#### WHAT TO DO:
For the string "profile", search the entries below and copy every line where it appears.

#### RECORDS FOR THE TASK:
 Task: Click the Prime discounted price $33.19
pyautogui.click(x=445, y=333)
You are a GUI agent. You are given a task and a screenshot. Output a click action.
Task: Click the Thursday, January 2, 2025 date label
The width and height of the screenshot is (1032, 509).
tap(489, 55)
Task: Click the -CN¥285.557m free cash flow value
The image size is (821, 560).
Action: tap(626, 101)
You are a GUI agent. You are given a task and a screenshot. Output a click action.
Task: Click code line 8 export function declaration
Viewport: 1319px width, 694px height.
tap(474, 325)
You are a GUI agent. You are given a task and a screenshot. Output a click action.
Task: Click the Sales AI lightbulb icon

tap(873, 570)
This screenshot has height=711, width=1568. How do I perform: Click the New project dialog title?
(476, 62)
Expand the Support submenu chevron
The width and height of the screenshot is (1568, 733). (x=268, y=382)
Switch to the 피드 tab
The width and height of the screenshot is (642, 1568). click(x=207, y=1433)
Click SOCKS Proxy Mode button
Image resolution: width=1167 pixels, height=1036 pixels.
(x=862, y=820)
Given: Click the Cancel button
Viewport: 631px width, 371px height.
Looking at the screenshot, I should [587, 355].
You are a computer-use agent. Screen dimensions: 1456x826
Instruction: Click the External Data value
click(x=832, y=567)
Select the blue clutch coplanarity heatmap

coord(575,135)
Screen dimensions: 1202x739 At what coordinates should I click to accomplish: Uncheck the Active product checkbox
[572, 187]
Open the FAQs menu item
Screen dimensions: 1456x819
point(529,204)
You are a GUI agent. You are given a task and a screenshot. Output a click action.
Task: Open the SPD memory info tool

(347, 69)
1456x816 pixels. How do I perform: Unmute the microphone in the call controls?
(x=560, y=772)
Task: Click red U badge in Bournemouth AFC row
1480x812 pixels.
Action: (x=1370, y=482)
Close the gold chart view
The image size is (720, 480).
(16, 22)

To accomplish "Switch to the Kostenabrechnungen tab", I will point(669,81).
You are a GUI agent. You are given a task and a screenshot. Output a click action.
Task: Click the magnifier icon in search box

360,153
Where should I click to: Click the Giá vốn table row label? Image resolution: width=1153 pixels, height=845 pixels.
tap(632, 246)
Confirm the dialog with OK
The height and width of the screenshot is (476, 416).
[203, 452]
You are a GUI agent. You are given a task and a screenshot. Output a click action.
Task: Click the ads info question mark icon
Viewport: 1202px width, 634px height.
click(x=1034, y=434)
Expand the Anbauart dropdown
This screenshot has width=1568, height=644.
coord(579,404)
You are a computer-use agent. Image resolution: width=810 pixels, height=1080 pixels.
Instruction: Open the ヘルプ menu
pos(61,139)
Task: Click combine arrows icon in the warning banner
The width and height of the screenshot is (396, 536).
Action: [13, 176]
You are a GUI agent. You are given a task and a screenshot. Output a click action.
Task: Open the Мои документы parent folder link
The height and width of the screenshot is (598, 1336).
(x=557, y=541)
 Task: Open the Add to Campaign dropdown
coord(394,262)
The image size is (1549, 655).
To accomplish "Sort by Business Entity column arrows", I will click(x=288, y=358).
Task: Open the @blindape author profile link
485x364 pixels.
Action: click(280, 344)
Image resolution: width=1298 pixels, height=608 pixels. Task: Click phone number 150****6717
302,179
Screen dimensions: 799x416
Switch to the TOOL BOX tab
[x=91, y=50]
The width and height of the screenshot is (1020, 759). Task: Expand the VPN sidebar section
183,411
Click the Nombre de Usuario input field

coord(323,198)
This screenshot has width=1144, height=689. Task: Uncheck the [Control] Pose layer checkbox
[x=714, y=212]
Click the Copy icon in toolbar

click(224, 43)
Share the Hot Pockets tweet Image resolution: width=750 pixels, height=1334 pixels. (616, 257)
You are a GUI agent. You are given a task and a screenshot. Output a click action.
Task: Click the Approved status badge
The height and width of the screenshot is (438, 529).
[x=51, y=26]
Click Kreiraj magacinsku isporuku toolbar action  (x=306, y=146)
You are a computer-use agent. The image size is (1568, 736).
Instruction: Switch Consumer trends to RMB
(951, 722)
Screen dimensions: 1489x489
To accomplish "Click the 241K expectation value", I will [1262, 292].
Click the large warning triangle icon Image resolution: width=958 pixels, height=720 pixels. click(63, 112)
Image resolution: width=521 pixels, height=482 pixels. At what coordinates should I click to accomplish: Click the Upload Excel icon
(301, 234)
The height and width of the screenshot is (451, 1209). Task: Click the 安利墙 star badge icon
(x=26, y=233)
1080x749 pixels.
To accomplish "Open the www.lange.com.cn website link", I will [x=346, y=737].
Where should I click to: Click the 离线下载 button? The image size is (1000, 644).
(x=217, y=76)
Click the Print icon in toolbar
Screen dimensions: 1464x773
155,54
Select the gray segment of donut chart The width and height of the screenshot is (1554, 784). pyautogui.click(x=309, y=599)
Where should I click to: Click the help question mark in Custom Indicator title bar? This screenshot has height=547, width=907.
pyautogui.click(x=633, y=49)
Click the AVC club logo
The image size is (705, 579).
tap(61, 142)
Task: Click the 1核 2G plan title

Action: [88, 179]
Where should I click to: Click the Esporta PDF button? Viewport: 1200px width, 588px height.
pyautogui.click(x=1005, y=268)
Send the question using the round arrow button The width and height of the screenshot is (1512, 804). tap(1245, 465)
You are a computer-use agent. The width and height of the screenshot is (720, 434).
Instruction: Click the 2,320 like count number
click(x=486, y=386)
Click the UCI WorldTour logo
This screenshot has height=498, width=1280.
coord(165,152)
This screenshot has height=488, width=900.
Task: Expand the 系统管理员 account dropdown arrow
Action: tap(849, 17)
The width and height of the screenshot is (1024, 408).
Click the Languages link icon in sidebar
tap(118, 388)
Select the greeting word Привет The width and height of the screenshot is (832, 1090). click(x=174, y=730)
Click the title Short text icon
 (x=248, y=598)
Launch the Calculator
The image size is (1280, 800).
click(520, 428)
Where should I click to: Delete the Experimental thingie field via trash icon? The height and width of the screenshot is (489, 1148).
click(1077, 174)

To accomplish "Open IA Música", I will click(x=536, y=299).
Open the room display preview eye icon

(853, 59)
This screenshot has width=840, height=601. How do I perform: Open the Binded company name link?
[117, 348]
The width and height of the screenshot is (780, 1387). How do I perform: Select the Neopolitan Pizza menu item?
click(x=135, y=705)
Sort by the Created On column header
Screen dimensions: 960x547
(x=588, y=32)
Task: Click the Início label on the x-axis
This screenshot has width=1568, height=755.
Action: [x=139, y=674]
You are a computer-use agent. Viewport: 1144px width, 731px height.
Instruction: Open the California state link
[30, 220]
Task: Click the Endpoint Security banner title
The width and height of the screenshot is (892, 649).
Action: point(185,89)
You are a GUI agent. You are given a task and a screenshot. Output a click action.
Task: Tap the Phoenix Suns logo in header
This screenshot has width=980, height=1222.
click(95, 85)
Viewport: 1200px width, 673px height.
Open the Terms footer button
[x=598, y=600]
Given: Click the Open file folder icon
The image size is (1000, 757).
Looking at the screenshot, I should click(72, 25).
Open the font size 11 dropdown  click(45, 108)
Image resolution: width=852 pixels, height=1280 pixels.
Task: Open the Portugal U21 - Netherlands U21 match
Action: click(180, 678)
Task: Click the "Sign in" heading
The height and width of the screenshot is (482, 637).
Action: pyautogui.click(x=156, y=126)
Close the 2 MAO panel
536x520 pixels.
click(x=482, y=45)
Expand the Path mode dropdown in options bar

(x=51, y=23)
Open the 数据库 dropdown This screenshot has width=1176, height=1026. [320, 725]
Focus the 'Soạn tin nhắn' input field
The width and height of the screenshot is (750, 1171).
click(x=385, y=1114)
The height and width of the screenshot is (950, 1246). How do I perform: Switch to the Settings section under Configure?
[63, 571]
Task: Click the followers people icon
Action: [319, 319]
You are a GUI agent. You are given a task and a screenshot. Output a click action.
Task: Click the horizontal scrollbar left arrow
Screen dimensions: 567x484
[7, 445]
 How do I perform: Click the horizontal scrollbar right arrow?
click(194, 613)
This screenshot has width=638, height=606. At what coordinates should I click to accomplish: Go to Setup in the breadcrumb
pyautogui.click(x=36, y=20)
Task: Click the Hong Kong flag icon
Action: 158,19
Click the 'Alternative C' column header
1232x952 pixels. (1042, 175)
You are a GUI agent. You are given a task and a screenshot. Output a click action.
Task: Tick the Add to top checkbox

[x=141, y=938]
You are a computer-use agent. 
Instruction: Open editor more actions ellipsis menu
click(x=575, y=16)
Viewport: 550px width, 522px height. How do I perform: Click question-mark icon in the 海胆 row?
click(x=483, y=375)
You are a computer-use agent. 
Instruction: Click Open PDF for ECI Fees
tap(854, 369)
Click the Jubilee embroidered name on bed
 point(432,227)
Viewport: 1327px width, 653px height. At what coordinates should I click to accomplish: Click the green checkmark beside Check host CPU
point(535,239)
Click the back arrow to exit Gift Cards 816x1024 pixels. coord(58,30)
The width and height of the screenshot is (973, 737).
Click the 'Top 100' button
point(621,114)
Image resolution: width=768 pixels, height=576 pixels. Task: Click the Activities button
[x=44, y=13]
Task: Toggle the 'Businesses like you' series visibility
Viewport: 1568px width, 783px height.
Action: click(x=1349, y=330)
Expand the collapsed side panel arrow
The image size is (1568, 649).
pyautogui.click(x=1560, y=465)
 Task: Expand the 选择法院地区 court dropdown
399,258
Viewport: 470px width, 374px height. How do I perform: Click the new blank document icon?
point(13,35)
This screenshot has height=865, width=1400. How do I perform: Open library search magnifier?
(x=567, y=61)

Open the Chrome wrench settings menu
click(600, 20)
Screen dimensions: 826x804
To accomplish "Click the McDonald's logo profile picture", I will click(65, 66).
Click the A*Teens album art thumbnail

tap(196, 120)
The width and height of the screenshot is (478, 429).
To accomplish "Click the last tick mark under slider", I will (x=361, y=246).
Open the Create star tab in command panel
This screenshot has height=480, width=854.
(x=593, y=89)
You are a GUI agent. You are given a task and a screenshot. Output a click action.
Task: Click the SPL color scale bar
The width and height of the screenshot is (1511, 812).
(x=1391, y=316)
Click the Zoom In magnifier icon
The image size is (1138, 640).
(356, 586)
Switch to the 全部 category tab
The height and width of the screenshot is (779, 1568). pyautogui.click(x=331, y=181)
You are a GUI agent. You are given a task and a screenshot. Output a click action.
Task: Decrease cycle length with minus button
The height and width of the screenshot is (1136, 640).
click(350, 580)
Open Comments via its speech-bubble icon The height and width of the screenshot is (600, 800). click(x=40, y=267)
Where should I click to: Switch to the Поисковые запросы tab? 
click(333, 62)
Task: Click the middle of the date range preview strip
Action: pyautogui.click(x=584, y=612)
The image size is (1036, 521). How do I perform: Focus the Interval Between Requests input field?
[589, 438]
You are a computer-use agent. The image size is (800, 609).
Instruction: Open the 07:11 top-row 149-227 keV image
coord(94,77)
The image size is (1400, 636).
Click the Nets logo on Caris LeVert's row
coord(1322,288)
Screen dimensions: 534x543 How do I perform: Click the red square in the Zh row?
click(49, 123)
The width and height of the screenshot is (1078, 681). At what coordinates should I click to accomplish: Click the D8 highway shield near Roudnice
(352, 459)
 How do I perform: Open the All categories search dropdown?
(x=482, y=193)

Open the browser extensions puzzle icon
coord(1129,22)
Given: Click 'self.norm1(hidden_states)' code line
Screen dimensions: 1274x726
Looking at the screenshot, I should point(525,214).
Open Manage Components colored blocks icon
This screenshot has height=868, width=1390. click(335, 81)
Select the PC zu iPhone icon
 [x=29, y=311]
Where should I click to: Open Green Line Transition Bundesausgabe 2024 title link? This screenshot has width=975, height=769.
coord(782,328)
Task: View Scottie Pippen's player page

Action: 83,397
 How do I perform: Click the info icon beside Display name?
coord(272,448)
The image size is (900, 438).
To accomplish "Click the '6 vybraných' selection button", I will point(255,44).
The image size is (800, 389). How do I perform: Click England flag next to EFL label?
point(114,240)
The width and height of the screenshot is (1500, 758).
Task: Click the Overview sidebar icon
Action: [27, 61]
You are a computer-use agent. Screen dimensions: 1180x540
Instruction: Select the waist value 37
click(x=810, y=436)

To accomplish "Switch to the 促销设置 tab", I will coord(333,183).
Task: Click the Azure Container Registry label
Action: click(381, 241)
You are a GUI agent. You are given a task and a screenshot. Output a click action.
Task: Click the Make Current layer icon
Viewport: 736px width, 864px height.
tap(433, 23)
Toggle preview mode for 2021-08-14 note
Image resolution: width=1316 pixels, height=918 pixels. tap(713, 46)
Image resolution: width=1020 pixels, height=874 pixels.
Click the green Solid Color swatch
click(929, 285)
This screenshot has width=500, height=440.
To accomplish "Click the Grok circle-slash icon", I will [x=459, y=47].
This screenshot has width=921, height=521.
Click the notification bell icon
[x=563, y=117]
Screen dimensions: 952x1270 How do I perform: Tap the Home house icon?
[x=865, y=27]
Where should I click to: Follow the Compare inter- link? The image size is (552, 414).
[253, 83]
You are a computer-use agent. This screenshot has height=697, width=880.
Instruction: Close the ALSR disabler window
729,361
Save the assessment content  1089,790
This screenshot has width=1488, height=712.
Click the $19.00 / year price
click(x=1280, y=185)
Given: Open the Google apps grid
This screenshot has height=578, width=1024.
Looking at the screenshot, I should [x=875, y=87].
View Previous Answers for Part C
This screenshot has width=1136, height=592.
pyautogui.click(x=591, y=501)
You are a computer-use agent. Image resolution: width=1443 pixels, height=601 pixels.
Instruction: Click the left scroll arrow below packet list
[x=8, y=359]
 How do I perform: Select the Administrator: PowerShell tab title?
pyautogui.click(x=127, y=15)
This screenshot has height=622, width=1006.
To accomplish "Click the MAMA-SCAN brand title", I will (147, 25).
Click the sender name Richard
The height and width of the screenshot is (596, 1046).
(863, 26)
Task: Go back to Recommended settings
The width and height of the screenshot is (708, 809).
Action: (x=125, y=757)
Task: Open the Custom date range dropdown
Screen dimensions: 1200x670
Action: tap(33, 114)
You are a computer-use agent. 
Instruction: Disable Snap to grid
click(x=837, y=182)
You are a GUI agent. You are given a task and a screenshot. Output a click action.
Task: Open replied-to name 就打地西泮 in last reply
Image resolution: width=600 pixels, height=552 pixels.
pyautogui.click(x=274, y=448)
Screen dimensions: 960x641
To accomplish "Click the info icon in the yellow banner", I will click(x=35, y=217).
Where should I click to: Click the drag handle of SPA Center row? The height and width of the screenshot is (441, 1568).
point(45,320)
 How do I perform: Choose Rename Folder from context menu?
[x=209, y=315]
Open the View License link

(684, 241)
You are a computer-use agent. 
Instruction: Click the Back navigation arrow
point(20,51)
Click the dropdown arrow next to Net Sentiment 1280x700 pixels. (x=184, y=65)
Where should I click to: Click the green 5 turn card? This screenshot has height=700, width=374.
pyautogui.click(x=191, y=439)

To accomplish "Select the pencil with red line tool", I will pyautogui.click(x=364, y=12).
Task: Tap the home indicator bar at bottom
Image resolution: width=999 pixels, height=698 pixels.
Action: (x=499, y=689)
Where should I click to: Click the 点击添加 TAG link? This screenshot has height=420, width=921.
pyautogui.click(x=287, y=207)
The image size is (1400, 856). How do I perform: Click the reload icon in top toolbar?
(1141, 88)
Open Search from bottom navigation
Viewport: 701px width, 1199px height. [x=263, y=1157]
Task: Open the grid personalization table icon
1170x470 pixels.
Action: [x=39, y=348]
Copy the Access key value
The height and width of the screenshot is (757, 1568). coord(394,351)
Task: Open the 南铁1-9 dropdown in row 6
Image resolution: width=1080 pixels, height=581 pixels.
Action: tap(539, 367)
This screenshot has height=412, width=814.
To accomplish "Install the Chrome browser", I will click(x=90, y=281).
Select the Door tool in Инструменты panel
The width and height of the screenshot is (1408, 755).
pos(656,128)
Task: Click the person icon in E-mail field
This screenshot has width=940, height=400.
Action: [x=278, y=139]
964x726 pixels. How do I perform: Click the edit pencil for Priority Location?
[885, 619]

#### EXERCISE SOLUTION:
Task: Open the @blindape author profile link
To accomplish "Click the McDonald's logo profile picture", I will click(65, 66).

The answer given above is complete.